Bremen-Nord. Über ihren zweiten Saisonsieg in der Bezirksliga Osterholz/Verden/Bremen freuten sich die Tischtennis-Damen der FT Hammersbeck riesig. Sie sicherten sich den 8:6-Erfolg gegen den Tabellenvierten TV Oyten nach einem hart umkämpften Duell. Mit 5:9 Punkten belegt Hammersbeck jetzt Relegationsplatz acht. Bis zum Schluss gaben auch die Damen der TSV Farge-Rekum alles. Doch sie zogen im Heimspiel gegen den TV Falkenberg II mit 6:8 den Kürzeren.

TV Oyten - FT Hammersbeck 6:8: Spannung pur war für die Spielerinnen der FT Hammersbeck in Oyten angesagt. Allein sechs Fünf-Satz-Begegnungen standen auf dem Programm, bevor der Sieg der Nordbremerinnen perfekt war. "Wir alle haben wie die Löwinnen um jeden Punkt gekämpft und tollen Einsatz gezeigt", berichtete FTH-Mannschaftsführerin Petra Preuß nach dem Match.

Sie lobte unter anderem ihre Doppelpartnerin Regina Jacobs, die viermal ungeschlagen blieb. Einen tollen Auftritt bescheinigte sie ferner der jungen Ersatzspielerin Elena Bauer. Gegen Nele Kuhlmann-Lehmkuhle holte die Hammersbeckerin einen 0:2-Satzrückstand auf. "Der Hammer war allerdings ihr letztes Spiel gegen die Oytener Nummer zwei Inge Schröder. Während Regina Jacobs an der Nebenplatte den siebten Punkt für uns verbuchte, bestritt Elena Bauer total nervenstark ihr Spiel. Mit 6:11, 11:9, 11:9, 12:14, 9:11 holte sie den achten Zähler und damit den Sieg für uns", begeisterte sich Petra Preuß.
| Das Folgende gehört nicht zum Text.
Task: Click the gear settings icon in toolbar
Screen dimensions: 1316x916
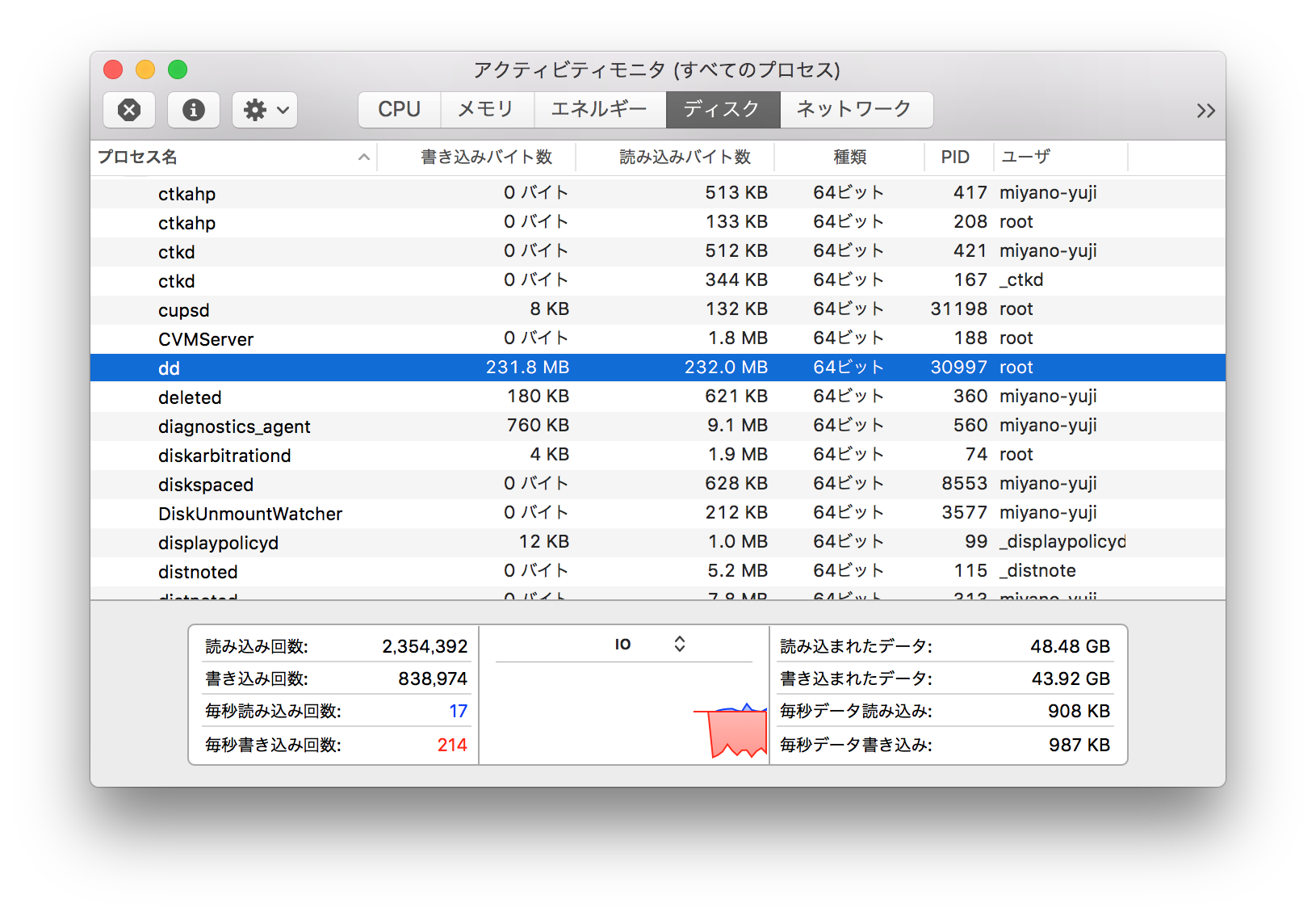Action: pos(255,110)
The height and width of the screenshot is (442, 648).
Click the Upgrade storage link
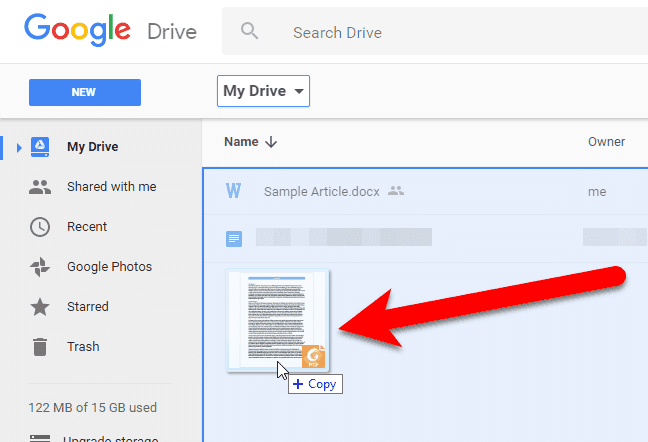pos(111,439)
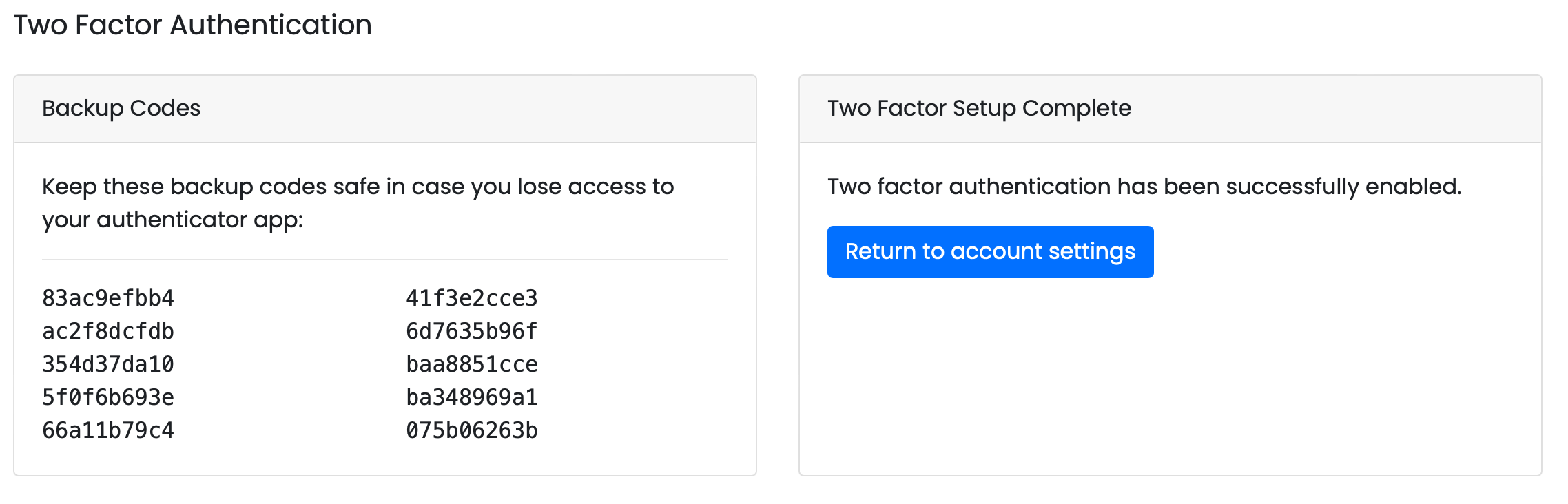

TSV Farge-Rekum - TV Falkenberg II 6:8: In der Partie gegen den Tabellenzweiten hatten die Gastgeberinnen mit zwei 3:1-Siegen in den Doppeln einen Einstand nach Maß. Danach gerieten sie ins Hintertreffen, denn in den Einzel lief es gar nicht gut. In der ersten Runde punktete nur Christa Schmietenknop in einem merkwürdigen Match. Die Fargerin lag gegen die Nummer vier der Gäste, Alexia Schulz, mit 0:2 (6:11, 9:11) zurück und fegte die Falkenbergerin danach mit 11:1, 11:2, und 11:1 von der Platte. Einen 0:2-Rückstand holte auch Karin Paeger-Preißner gegen Roswitha Schmidt auf, um den zweiten Einzelerfolg für Farge zu ergattern. Damit war beim 4:4 wieder alles offen. Nach einer erneuten Durststrecke punktete nur noch Helga Kieras und Karin Paeger-Preißner, die 6:8-Niederlage war besiegelt. Einen großen Beitrag zum Sieg der Gäste leistete die Falkenberger Spitzenspielerin Kathrin Klyszcz. "Die spielt kompromisslosen Angriff und hat einen harten Schuss. Wenn sie damit

durchkommt, dann gewinnt sie", sprach die Farger Mannschaftsführerin Christa Schmietenknop aus eigener Erfahrung.